I completely agree with you that the build steps should be composable. This is what I had in mind and I think it has the flexibility you want. We assume that we have predefined internal build steps for latex and biber. First, you would set up a function which compiles your sources with bib2gls.

def compile_bib2gls(path_to_tex, path_to_pdf, **kwargs):
    return subprocess.run(("bib2gls", "--dir", path_to_pdf.parent.as_posix(), path_to_pdf.with_suffix("").name), check=True)

The arguments of the function follow the specification of the API for build steps.

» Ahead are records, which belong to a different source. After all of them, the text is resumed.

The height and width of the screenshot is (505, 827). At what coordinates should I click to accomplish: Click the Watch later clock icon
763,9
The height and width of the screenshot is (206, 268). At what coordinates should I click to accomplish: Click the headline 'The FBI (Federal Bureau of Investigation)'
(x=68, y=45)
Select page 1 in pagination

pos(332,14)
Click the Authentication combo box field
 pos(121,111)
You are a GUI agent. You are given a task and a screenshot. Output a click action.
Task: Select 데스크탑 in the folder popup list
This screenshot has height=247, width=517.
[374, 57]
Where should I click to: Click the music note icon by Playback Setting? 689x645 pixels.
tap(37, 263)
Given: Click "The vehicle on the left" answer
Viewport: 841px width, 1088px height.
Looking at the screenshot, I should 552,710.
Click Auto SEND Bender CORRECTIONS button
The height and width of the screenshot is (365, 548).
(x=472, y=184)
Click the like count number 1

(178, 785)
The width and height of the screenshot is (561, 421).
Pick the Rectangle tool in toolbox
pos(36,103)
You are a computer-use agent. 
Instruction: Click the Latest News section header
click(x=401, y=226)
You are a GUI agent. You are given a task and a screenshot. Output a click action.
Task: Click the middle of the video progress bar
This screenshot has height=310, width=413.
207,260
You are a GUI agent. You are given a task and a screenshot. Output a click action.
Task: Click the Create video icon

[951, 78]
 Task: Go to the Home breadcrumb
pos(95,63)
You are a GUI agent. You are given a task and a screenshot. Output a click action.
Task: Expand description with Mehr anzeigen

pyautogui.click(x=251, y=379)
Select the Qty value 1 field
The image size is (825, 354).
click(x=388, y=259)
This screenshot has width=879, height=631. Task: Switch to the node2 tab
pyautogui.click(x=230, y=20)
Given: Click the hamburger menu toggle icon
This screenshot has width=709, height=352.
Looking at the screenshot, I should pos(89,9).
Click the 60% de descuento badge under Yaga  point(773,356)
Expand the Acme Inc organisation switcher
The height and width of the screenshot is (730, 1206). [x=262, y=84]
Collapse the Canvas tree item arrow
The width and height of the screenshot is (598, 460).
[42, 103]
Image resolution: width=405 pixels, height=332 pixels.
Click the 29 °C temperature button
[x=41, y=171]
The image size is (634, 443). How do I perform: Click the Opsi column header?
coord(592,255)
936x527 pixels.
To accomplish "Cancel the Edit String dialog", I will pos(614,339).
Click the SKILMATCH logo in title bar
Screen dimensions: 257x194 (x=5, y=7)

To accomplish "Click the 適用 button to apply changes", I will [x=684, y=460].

A build step can receive arguments by specifying their name and collect unnecessary but provided arguments with kwargs.

Then, your build step is integrated alongside the predefined internal ones.

@pytask.mark.latex(build_steps=["latex", "biber", compile_bib2gls, "latex"])
@pytask.mark.depends_on("doc.tex")
@pytask.mark.produces("doc.pdf")
def task_compile_doc():
    pass

What do you think about this approach? Do you see any limitations and do you think the API can be easily understood?

A little bit of thinking needs to go into the signature of the @pytask.mark.latex decorator since it needs to be backwards-compatible, but it should be managable.

Internally, there is a function for compiling the document which loops over all build steps, provides arguments to the functions and executes them. This is super preliminary.

def compile_latex_document(build_steps, ...):
    for step in build_steps:
        if isintance(step, str)
            func = _PREDEFINED_BUILD_STEPS[step]
        else:
            func = step

        status = func(**kwargs)
        check_status(status)
axtimhaus commented 2 years ago

Sounds good. This approach has the benefit in comparison to mine, that with my workaround I noticed, that the tasks are not skipped, since the .aux and .bcf files are everytime changed by the final latex run. With your approach these files are not included in the dependencies and therefore the task is skipped if no changes were made. Backwards compatibility should be easy, just fire the standard latex, biber, latex, latex chain if no args are provided.

Regarding the str items: I should be possible to pass additional commandline args to the predefined steps. I can imagine a set of functions constructing the step functions like so:

import pytask.latex.build_steps as bs

@pytask.mark.latex(build_steps=[
    bs.latex(("", ...)),
    bs.biber(("", ...))
    bs.latex(("", ...))
    bs.latex(("", ...))
])
@pytask.mark.depends_on("doc.tex")
@pytask.mark.produces("doc.pdf")
def task_compile_doc():
    pass

So the internal compile function just needs to be:

def compile_latex_document(build_steps, ...):
    for step in build_steps:
        status = build_step(**kwargs)
        check_status(status)

Which kwargs do you think about additionally to the .tex and .pdf paths?

tobiasraabe commented 2 years ago

I like the constructor functions for the build steps! They are as short as strings and have args and kwargs and dont require something like functools.partial to pass arguments to the actual build step function. Initially, I thought of the latter.

For backward compatibility we should provide the fallback to latexmk if it exists, then latex, biber, latex, latex.

Nice, feels like we have an idea. Should we start with a plan for the implementation or do you see other obstacles?

tobiasraabe commented 2 years ago

Just a proposal. We could split the implementation into two PRs.

  1. Switch to the new interface with build steps, create a build step for latexmk, set it as the default and handle command line args as before. Create a deprecation warning when command line args are provided the old way. Removal will be next minor version change.

  2. Implement latex, biber and bib2gls build steps.

axtimhaus commented 2 years ago

We have I plan I think.

tobiasraabe commented 4 months ago

Hi @axtimhaus, I am going to close this issue now because the main goal, customizable build steps, has been achieved. Your contribution would be highly welcomed if you would like to add more compile chains or compile steps. Thanks a lot for all your effort and time! 🙇‍♂️❤️